A context-adaptive smoking cessation system using videos

Smart Health (Amst). 2021 Mar:19:100148. doi: 10.1016/j.smhl.2020.100148. Epub 2020 Nov 21.

Abstract

Cigarette smoking is the primary preventable cause of death and disease worldwide. Studies reveal that smoking is associated with psychiatric symptoms, sociodemographic characteristics, social stressors, and lack of social support. In general, smokers report poorer mental health and benefit from support to be able to quit smoking (Jorm et al., 1999). In this paper, a tailored smoking cessation system has been developed in which the counseling and support is delivered via video-messaging. The system engages users in adaptive motivating video access. Users can interact with the system and the system selects the best matching video for them by processing their messages using Natural Language Processing (NLP).

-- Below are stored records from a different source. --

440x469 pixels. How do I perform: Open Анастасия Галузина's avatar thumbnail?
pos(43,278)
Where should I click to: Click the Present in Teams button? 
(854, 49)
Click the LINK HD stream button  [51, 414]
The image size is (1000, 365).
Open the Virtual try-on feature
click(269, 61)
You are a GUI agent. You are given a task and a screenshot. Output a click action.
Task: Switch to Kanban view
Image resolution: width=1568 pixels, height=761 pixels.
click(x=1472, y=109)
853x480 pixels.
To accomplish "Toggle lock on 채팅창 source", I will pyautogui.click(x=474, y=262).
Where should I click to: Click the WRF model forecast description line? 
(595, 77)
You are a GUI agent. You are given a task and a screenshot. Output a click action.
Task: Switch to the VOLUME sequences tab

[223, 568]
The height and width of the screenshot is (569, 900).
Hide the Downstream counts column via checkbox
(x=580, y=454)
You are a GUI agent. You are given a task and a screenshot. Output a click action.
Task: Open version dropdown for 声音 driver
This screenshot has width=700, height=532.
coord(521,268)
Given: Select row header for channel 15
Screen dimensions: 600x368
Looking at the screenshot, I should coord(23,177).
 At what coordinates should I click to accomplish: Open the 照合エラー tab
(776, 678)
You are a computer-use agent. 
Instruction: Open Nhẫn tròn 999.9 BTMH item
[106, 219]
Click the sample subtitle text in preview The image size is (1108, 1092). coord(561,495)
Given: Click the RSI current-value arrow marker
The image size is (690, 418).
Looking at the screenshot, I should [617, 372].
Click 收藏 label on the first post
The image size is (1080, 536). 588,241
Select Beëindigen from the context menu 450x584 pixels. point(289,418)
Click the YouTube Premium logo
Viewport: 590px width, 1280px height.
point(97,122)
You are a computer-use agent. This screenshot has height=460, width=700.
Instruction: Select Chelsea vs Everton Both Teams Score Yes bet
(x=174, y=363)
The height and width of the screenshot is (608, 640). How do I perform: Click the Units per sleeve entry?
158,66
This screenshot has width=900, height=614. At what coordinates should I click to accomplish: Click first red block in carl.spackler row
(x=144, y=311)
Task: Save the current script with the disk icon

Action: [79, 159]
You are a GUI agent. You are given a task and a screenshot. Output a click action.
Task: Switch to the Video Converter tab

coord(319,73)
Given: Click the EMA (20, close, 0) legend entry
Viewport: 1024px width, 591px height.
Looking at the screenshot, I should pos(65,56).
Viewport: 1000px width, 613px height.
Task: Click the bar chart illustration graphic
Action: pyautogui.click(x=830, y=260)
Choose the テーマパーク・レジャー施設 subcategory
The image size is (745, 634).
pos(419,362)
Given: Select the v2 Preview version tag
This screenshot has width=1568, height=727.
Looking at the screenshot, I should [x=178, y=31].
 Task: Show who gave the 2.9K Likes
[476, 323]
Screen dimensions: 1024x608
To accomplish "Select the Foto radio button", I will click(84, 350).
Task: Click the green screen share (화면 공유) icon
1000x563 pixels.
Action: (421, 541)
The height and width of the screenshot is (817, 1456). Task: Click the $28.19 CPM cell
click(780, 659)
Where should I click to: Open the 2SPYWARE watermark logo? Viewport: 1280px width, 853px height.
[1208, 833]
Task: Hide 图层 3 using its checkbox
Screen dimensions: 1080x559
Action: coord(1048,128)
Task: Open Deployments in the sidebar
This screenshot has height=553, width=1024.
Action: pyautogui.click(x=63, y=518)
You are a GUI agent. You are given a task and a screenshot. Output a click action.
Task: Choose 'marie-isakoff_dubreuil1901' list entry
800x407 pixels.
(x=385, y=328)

We have tailored 77 videos for interactive contents that encompass important issues users might face during the process of smoking cessation. A novel application-based data driven approach has been taken for categorizing videos to push to participants. The approach is based on analyzing 750 messages of people in the cessation process. We observed that most of the messages' contents were about smoking health effects, cravings, triggers, relapse, positive mood, low cessation self efficacy, medications, and culturally specific targeting inquiries. Considering these categories, videos are categorized to the corresponding groups by an intelligent approach. The information underlying the data driven categories allows for improving and facilitating smoking status assessment. The system has the potential for improving future smoking cessation decision-making adaptive interventions and health monitoring systems. The goal is to tailor the system to meet the needs of the users in real-time and maximize the potential impact.

Keywords: Bidirectional messaging; Natural Language Processing (NLP); Smoking cessation; mHealth.